Interpretation for the Deaf
Interpretation for the Deaf is a performance game in which one player delivers a speech, presentation, or scene narration while another provides increasingly expressive and divergent sign language interpretation. The interpreter's physical commentary develops a parallel narrative that may amplify, contradict, or heighten what the speaker is saying. The game rewards physical creativity, comic timing, and the ability to find performance opportunities in the gap between the spoken and the signed.
Structure
Setup
Two performers are established: the speaker and the interpreter. A subject is suggested for the speech: a motivational address, a press conference, an acceptance speech, a corporate announcement.
The Speech and Interpretation
The speaker delivers their address with full sincerity and gravitas. The interpreter stands nearby and interprets in real time -- beginning with conventional signed movements but gradually developing a more expressive, idiosyncratic, and autonomous physical vocabulary.

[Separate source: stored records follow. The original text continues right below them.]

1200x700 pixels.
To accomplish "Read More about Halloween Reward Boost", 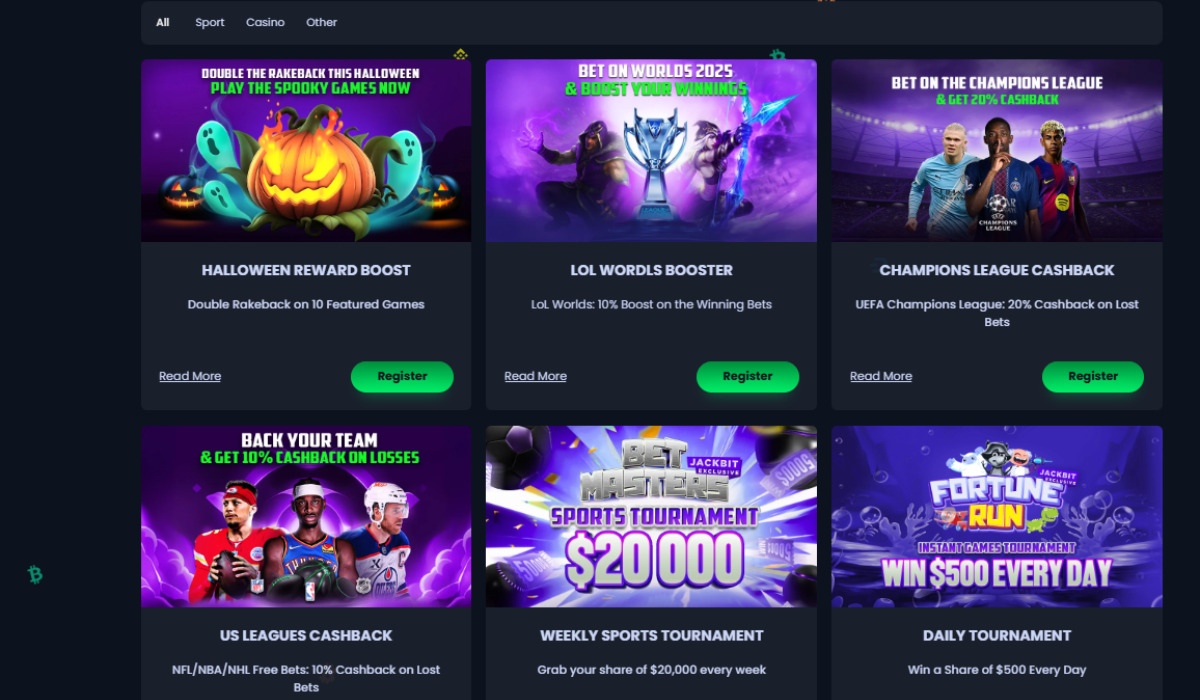I will pyautogui.click(x=190, y=377).
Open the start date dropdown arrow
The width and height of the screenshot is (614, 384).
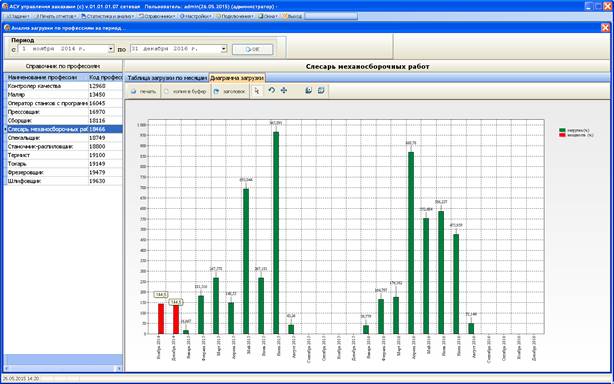pos(111,49)

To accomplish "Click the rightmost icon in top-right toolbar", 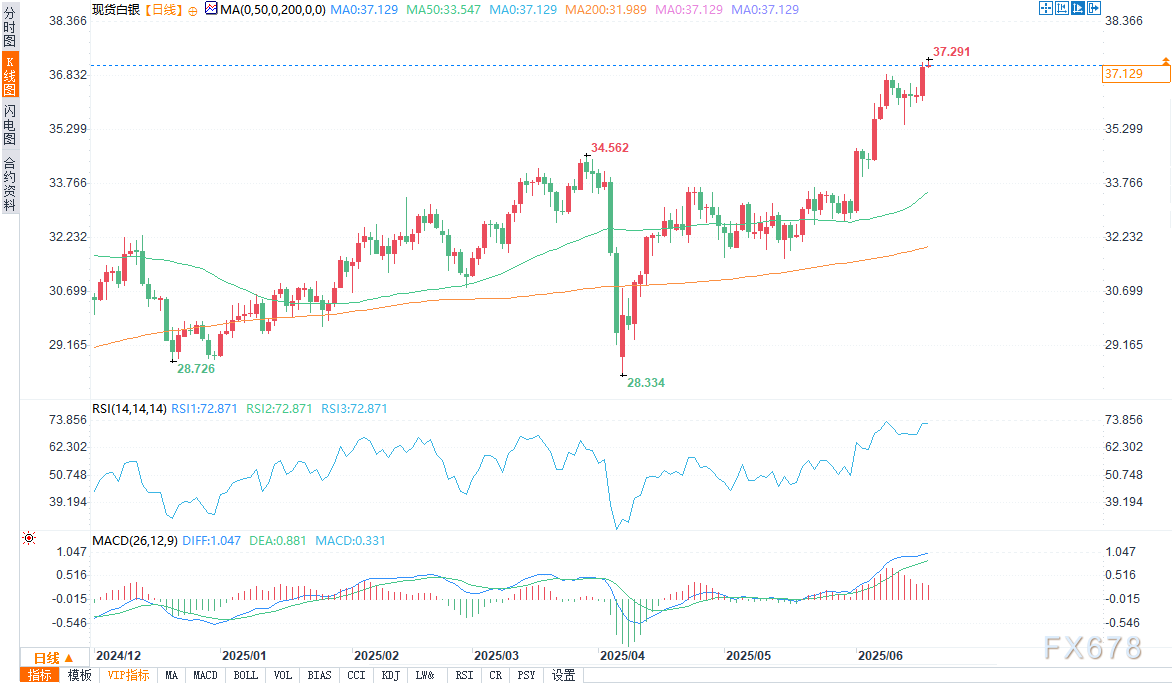I will pyautogui.click(x=1094, y=8).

The interpreter's physical performance may diverge from the spoken content: amplifying the speaker's evident subtext, performing the emotional undertones the speaker is suppressing, or developing a parallel story that the signing suggests.
Escalation
The interpreter's interpretation becomes increasingly autonomous as the game progresses. The speaker maintains their delivery while the interpreter's physical narrative grows in complexity, emotional intensity, or narrative divergence from the speech.
Ending
The game ends when the interpreter's performance has reached a climax -- either resolving into correspondence with the speech or arriving at a wholly independent conclusion.
How to Teach It
Objectives
Interpretation for the Deaf trains the physical performer's ability to build a parallel narrative through movement alone, the speaker's discipline of maintaining composed delivery regardless of what the interpreter is doing, and the ensemble's skill of sustaining dual realities simultaneously.
How to Explain It
"Speaker: you believe in what you're saying. Interpreter: you're telling the truth about what's really going on. The audience gets both."
Scaffolding
Begin with interpretation that closely mirrors the speech before encouraging the interpreter to develop autonomous physical narratives. This allows the performer to find the relationship between speech and interpretation before the divergence begins.
Common Pitfalls
Interpreters sometimes make large, obvious physical choices that upstage the speech entirely, breaking the dual-reality structure. The coaching note is that the best interpretation works in relationship to the speech, not in opposition to it -- the comedy lives in the tension between the two, not in one replacing the other.
How to Perform It
Audience Intro
"Tonight's speech will be interpreted for the deaf. We note that our interpreter is certified."
Cast Size
Exactly 2 performers: one speaker, one interpreter.
Staging
Speaker at a podium or central position; interpreter slightly to the side and behind, visible but secondary. Both must be visible to the full audience simultaneously.
Wrap-Up Logic
End when the interpreter's physical narrative peaks. The speech may close formally, or the interpreter's final gesture may be the button.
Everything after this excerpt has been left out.